Perhaps, then, the meatier question is not what the lyrics mean, but what the song means to Morrison and his larger body of work. On the one hand, "Brown Eyed Girl" is his most recognized song. While music critics and historians heap piles of praise on the Irish artist, and to his most devout followers he is simply Van the Man, even the most casual of boppers knows "Brown Eyed Girl." DJs list "Brown Eyed Girl" as among the ten most frequently requested songs. In other words, everyone who's ever had any kind of fling remembers "when we used to sing, Sha la la la la la la la la la la te da." 

Interestingly, though, Morrison says the song is far from his favorite piece. When he recorded it, he considered it a "throw away song." He claims that he has written 300 songs that he likes more. And we really shouldn't be surprised. Morrison cut his musical teeth on Muddy Waters, Lead Belly, Jelly Roll Morton, and Ray Charles. Can you imagine any of these legendary bluesmen singing "Brown Eyed Girl"? And the list of writers and singers that Morrison has influenced is equally un-Brown Eyed Girlish. Thin Lizzy, Elvis Costello, Bob Segar, Bruce Springsteen, Ray Lamontagne, and the Counting Crows are just a few of the artists influenced by Morrison's music. (Rolling Stone's Encyclopedia of Rock and Roll argues that only Bob Dylan casts as large a shadow.) Doors' drummer John Densmore even says that the band's surly frontman, Jim Morrison (no relation), learned his legendary stage manner from Van the Man—"his apparent recklessness, his air of subdued menace, the way he would improvise poetry to a rock beat, even his habit of crouching down by the bass drum during instrumental breaks."

Can you imagine Jim Morrison singing "Brown Eyed Girl"? 

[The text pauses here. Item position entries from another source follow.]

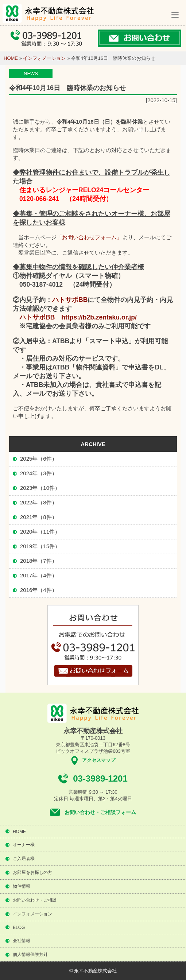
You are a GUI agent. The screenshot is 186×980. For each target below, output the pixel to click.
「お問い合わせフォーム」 (89, 237)
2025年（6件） (39, 458)
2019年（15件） (40, 546)
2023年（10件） (40, 488)
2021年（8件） (39, 517)
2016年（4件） (39, 590)
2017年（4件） (39, 575)
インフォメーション (44, 58)
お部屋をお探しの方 (32, 872)
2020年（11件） (40, 531)
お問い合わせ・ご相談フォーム (100, 812)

So perhaps bloggers cannot be blamed for trying to find an edgier meaning in Van Morrison's nostalgic reflection on a little behind-the-stadium romance. While Morrison's complexity and seeming indifference to commercialism might encourage us to push deeper and deeper for the gotta-be-edgy meat to the song, it's probably as simple and comparatively innocent as it sounds. And if it seems somewhat un-Morrisonian, we might do well to listen to The Man himself when pressed to explain some of the complexities and mysteries within his work. "A lot of times people say, 'What does this mean?' A lot of times I have no idea what I mean. If you can't figure out what it means, or it's troubling you, it's not for you. Like Kerouac, some of his prose stuff, how can you ask what it means? It means what it means. That's what I like about rock & roll-- the concept--like Little Richard. What does he mean? You can't take him apart; that's rock & roll to me."